# IGNITOR ROD WONT HEAT !!!!



## goliath

hi everyone

i have a new CS 450 Louisiana gril. used less than 10 times, worked great 2 days ago, today the damn ignitor rod wont heat up. the fan runs and the pellets poop.

ANY IDEAS??????

Goliath


----------



## shtrdave

Ignitors seem to go bad on a lot of the cookers. and your next one may last for a year, not sure why that is. Call the company they should be able to ship you a new one, you can always light manually until then I guess.
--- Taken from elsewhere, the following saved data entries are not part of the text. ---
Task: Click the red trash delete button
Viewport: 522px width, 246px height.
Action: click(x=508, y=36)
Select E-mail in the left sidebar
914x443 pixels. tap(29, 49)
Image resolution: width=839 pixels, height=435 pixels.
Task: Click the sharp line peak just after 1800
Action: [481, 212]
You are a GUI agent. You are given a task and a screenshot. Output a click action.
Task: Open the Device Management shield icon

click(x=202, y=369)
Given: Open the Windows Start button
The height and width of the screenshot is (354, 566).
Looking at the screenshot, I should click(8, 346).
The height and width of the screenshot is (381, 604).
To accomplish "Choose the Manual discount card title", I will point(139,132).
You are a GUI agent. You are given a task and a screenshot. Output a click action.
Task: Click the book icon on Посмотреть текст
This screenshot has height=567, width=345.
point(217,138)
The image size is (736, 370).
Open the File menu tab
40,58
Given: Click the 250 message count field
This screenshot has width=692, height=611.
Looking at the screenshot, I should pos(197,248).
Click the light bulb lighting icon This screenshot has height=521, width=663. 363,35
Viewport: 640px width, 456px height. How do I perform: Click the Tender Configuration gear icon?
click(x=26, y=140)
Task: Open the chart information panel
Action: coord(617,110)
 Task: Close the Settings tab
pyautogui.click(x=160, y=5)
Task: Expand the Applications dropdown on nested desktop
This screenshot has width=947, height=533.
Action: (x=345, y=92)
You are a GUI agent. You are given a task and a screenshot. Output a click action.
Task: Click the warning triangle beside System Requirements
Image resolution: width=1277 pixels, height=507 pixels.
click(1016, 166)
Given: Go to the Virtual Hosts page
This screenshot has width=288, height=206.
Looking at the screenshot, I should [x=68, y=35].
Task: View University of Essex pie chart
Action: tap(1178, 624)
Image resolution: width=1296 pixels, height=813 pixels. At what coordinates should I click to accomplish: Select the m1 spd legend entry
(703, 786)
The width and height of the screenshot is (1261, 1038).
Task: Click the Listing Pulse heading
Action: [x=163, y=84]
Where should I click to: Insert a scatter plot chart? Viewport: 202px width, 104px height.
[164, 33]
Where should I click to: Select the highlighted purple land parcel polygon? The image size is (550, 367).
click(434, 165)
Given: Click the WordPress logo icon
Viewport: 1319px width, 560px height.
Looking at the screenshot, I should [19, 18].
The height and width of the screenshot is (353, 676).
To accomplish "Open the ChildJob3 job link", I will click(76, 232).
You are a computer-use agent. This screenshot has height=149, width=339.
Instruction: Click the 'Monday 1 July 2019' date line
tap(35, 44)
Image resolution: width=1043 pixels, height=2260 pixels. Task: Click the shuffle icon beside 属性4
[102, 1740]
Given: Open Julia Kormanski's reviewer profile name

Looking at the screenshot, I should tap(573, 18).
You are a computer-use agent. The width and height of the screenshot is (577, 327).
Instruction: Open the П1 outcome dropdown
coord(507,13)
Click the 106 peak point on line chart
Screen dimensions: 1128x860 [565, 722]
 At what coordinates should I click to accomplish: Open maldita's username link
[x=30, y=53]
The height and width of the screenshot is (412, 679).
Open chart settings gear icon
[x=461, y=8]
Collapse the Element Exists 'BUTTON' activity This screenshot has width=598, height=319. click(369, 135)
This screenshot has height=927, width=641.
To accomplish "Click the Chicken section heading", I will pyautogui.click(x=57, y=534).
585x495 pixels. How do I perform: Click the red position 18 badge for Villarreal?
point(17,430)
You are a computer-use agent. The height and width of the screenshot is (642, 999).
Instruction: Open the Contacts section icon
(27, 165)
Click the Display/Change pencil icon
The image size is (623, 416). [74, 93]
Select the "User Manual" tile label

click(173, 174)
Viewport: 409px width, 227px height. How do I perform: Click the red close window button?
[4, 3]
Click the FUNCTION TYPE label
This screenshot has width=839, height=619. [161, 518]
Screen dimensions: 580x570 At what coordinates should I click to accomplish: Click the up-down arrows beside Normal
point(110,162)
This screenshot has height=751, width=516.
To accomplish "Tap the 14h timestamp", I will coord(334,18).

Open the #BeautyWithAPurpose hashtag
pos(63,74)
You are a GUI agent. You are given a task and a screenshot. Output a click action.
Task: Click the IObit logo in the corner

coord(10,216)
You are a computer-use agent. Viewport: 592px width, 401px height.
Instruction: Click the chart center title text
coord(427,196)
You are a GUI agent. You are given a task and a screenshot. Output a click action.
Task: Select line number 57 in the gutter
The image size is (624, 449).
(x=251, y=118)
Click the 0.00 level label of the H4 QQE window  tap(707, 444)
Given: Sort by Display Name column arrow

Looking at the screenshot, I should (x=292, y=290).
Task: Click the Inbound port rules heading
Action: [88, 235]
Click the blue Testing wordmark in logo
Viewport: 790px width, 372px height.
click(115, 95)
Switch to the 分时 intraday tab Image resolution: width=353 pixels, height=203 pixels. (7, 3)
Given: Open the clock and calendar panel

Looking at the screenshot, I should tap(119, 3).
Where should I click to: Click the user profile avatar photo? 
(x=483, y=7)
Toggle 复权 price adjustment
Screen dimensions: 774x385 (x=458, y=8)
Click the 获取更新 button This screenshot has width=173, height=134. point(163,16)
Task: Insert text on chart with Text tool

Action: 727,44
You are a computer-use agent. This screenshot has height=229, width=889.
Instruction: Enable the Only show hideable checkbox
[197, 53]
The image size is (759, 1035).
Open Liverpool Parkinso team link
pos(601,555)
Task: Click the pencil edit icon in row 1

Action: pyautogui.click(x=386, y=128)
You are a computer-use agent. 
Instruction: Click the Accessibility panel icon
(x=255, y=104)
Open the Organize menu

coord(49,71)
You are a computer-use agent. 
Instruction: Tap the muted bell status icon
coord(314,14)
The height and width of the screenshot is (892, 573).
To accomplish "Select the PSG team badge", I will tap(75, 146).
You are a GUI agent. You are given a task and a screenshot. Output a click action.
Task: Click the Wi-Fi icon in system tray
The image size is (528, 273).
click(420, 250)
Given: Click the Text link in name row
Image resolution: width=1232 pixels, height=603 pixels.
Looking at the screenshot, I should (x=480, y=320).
About the only way to check it that I would know of is to use a DVOM and check for power coming from the controller, and maybe resistance through the rod, but not sure what it should be.

Good luck sir.


----------



## daveomak

If they have a safety device programmed into it, if the igniter draws low amps, the fuel will not turn on....  It turns on momentarily and then the fuel shuts off..   keeps from having a BIG BOOM.....    That means the igniter is weak....  usually the igniter is "one size fits all" and you should be able to find one on amazon or the Big Box store.....

Check the connectors....  one may be loose.....


----------



## geerock

Light the firepot with a propane torch.  Once the pellets are lit the unit will operate.  Get a replacement hotrod made for the Louisianna grills.  I don't believe they use the generic traeger type.


----------



## daron jake

Big boom ??? On a pellet grill ???


----------



## geerock

daron Jake said:


> Big boom ??? On a pellet grill ???



Oh yeah, it happens.  Leave that lid closed and combustible gases build up?  She'll jump off the patio.  Not common but it happens.  Usually in the middle of a cook and the pellets go out.  If you try to restart without the proper procedure with the lid closed don't be standing too close.


----------



## Like my louisiana

goliath said:


> hi everyone
> 
> i have a new CS 450 Louisiana gril. used less than 10 times, worked great 2 days ago, today the damn ignitor rod wont heat up. the fan runs and the pellets poop.
> 
> ANY IDEAS??????  Hi I checked my ignittor today the screws that center the ignitor were loose only used it three times . Tightened them up and it works fine hope this helps
> 
> 
> Goliath


----------



## airmec

If you go to amazon they offer a made in USA rod they tend to last longer just harder to find and higher cost.


----------



## daveomak

The OP got it to work..._

ANY IDEAS?????? Hi I checked my ignittor today the screws that center the ignitor were loose only used it three times . Tightened them up and it works fine hope this helps_


----------



## bregent

daveomak said:


> If they have a safety device programmed into it, if the igniter draws low amps, the fuel will not turn on....  It turns on momentarily and then the fuel shuts off..   keeps from having a BIG BOOM.....



I don't know of any pellet grill that works like that. Every one I've come across allows you to unplug the hot rod and it will continue to run, allowing you to manually ignite the pellets in the pot. So they are not monitoring hot rod current draw.  Some pits will shut down if they don't reach operating temp within a set amount of time - maybe that's the safety feature you're thinking of.


----------